Adicionalmente, mesmo que se pudesse, por um esforço argumentativo, superar o óbice da fundamentação deficiente, o recurso encontraria barreira na Súmula nº 83 do Superior Tribunal de Justiça. A decisão do Tribunal de Justiça do Tocantins está em perfeita harmonia com a jurisprudência pacífica e consolidada do STJ. Com efeito, a Corte Superior possui entendimento firme no sentido de que, havendo recolhimento a menor das custas iniciais, a providência correta não é o cancelamento da distribuição, mas a intimação pessoal da parte.
Vejamos entendimento do Superior Tribunal de Justiça a respeito:
PROCESSUAL CIVIL. RECOLHIMENTO DAS CUSTAS INICIAIS. PAGAMENTO PARCIAL. INTIMAÇÃO PESSOAL. NECESSIDADE. CANCELAMENTO DA DISTRIBUIÇÃO. IMPOSSIBILIDADE. I - Trata-se, na origem, de ação monitória contra Estado do Rio de Janeiro pleiteando, em suma, as diferenças devidas pelo pagamento em atraso de serviços prestados pelo valor nominal. Consta que o Contrato n. 011/2013, firmado com o ente estadual para a prestação do serviço público de coleta diária, transporte, tratamento e destinação de resíduos para a Secretaria de Saúde do Estado do Rio de Janeiro, se prolongou por meio de sucessivos contratos e aditivos (Contratos nº 74/2015; 137/2015; 41/2016; 68/2016 e 69/2016), e o Estado deixou de efetuar o pagamento regular nas datas acordadas, vindo a fazê-lo em atraso, porém, sem a devida atualização. II - A sentença julgou extinto o feito e cancelou a distribuição ante a ausência de recolhimento das custas e despesas no prazo estabelecido na intimação. O Tribunal de Justiça do Estado do Rio de Janeiro anulou a sentença para determinar que fosse realizada a intimação pessoal do autor, por não se tratar a hipótese de ausência de recolhimento das custas iniciais, mas de recolhimento parcial. III - O referido entendimento está em consonância com a jurisprudência desta Corte Superior, que é assente quanto à necessidade de intimação pessoal do advogado no caso de recolhimento parcial das custas ou despesas iniciais, sendo prescindível apenas nos casos de ausência completa de recolhimento.

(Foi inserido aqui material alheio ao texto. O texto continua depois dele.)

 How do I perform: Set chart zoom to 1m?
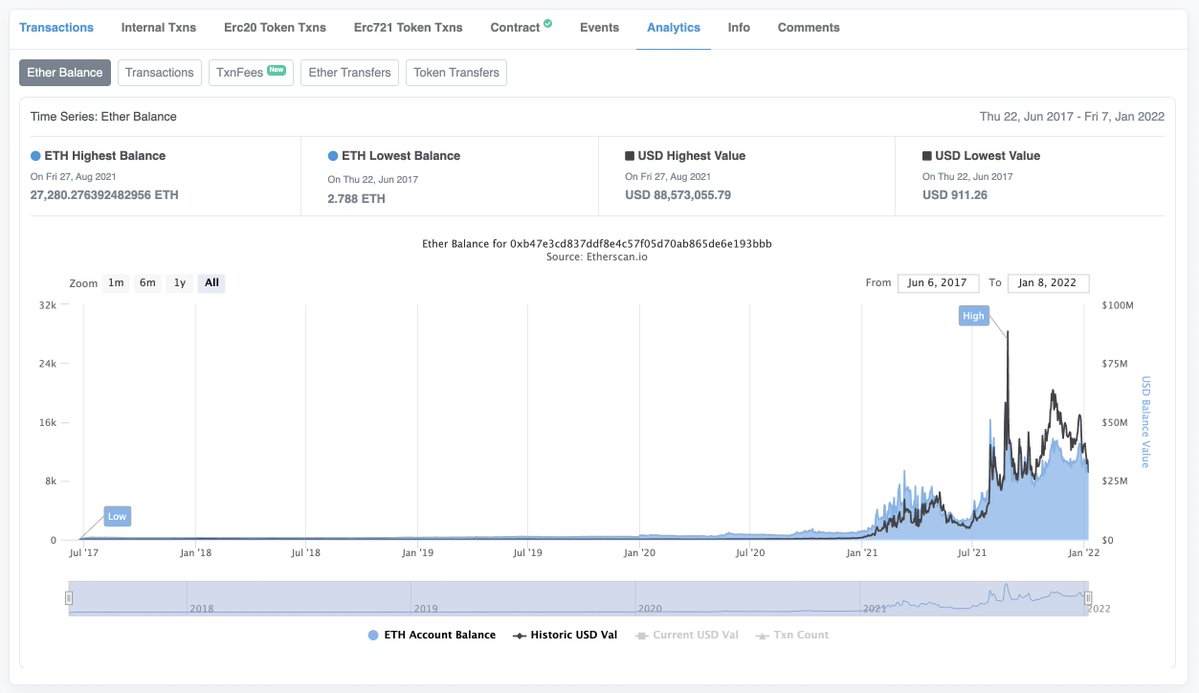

Precedentes: AgInt no REsp n. 1.842.026/SP, relatora Ministra Maria Isabel Gallotti, Quarta Turma, julgado em 29/11/2021, DJe de 1/12/2021; AgInt no REsp n. 1.885.987/RJ, relatora Ministra Nancy Andrighi, Terceira Turma, julgado em 22/6/2021, DJe de 25/6/2021. IV - Agravo conhecido e recurso especial não provido.
(STJ - AREsp: 2020222 RJ 2021/0350357-1, Data de Julgamento: 28/02/2023, T2 - SEGUNDA TURMA, Data de Publicação: DJe 03/03/2023) g.n
Por fim, a análise da pretensão recursal, nos moldes como foi apresentada, exigiria uma reinterpretação dos fatos processuais para transmutar a natureza da verba em discussão, de "custas iniciais" para "preparo recursal". Tal procedimento é vedado em sede de recurso especial, por força do óbice contido na Súmula nº 7 do Superior Tribunal de Justiça, segundo a qual "a pretensão de simples reexame de prova não enseja recurso especial".
Ante o exposto, INADMITO o Recurso Especial, com fundamento no art. 1.030, V, do Código de Processo Civil, c/c o disposto nas Súmulas nº 284 do Supremo Tribunal Federal e nº 83 e nº 7 do Superior Tribunal de Justiça.
À Secretaria de Recursos Constitucionais, para as providências necessárias.
Intime-se. Cumpra-se.
Palmas - TO, data certificada pelo sistema.